Week 2 pre-Lecture HW: DNA Read, Write and Edit

Questions from Professor Jacobson:

What is the error rate of polymerase? How does this compare to the length of the human genome. How does biology deal with that discrepancy?

Response

DNA polymerases make about 1 error per 10⁶ bases during DNA synthesis when proofreading is included (≈10⁻⁶ per base). Given that the human genome is ~3.2 × 10⁹ base pairs (haploid), If replication relied only on a 10⁻⁶ error rate, each cell division would cause thousands of mutations (≈3,200 errors per replication), which would be biologically dangerous. However, cells have multiple error reduction mechanisms: such as Polymerase proofreading (3′→5′ exonuclease activity) that removes most misincorporated bases during synthesis. And post-replicative mismatch repair (MMR) detects and fixes remaining mismatches after replication. Also, it’s important to remember that DNA have intersting properties such diploidy, noncoding DNA and kill switches

How many different ways are there to code (DNA nucleotide code) for an average human protein? In practice what are some of the reasons that all of these different codes don’t work to code for the protein of interest?

Response
An average human protein has about 350 amino acids, can be encoded in roughly ~10¹⁸⁰–10¹⁹⁰ different sequences of DNA, due to codon degeneracy. Why don’t most work in practice? Mainly due to: Codon bias or tRNA availability causing inefficient translation. Could also be mRNA structure because of poor ribosome loading or elongation. Can also be GC content extremes leading to instability, synthesis and amplification problems

Questions from Dr. LeProust:

Most commonly used oligo synthesis method?

Solid phase phosphoramidite chemical synthesis

Why it’s hard to make oligos >200 nt directly?

Chemical synthesis is open-loop with an error rate of 1 per 10² bases. Each coupling step is less than 100% efficient, by the time we cross 200nt the yield and accuracy drop dramatically.

Why you can’t make a 2000 bp gene by direct oligo synthesis?

Over thousands of cycles, cumulative coupling failures and errors reduce the full-length product to almost zero. Long base genes must be made by assembling many short oligos with enzymatic error correction like Gibson assembly.

Question from George Church:

What are the 10 essential amino acids in all animals and how does this affect your view of the “Lysine Contingency”?

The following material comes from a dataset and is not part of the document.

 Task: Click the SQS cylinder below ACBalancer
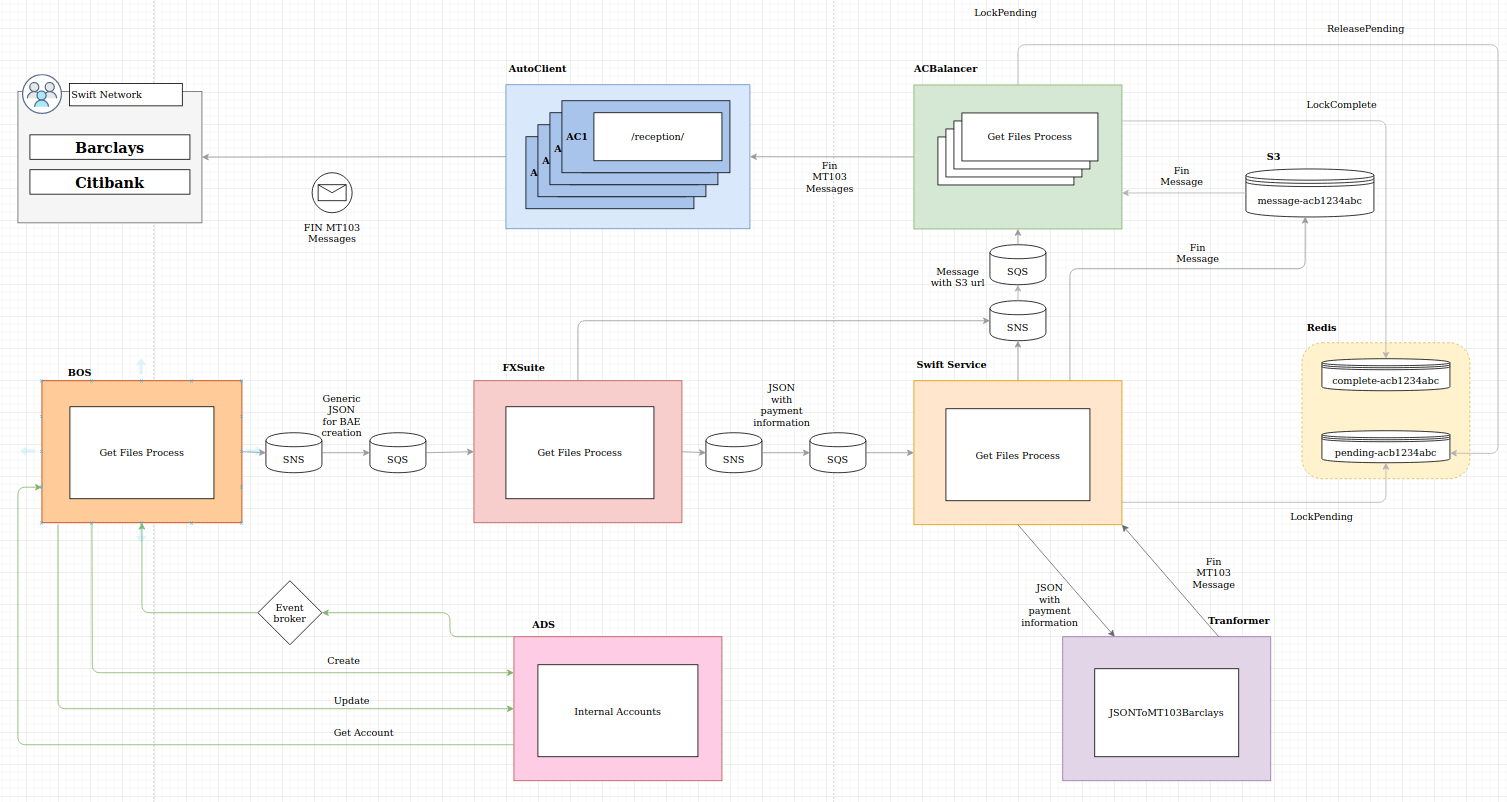(x=1017, y=265)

The 10 essential amino acids in animals that can not be synthesized by their cells and must come from diet are: Histidine, Isoleucine, Leucine, Lysine, Methionine, Phenylalanine, Threonine, Tryptophan, Valine, and Arginine all universally essential during growth and functionally essential across animals. Humans included! Lysine is both essential and commonly limiting, especially in cereal-based and plant-heavy diets. This means that protein synthesis, growth, and health can be constrained by lysine availability even when total calories or protein intake is adequate. As a result, lysine availability disproportionately shapes nutrition, agriculture, and evolution, supporting the idea of a “lysine contingency” in which access to lysine strongly influences biological and societal outcomes.

Sources / prompts used: Google search: “essential amino acids animals”; Lehninger Principles of Biochemistry 6th edition, introduction; Prof. George Church, HTGAA slides (#4).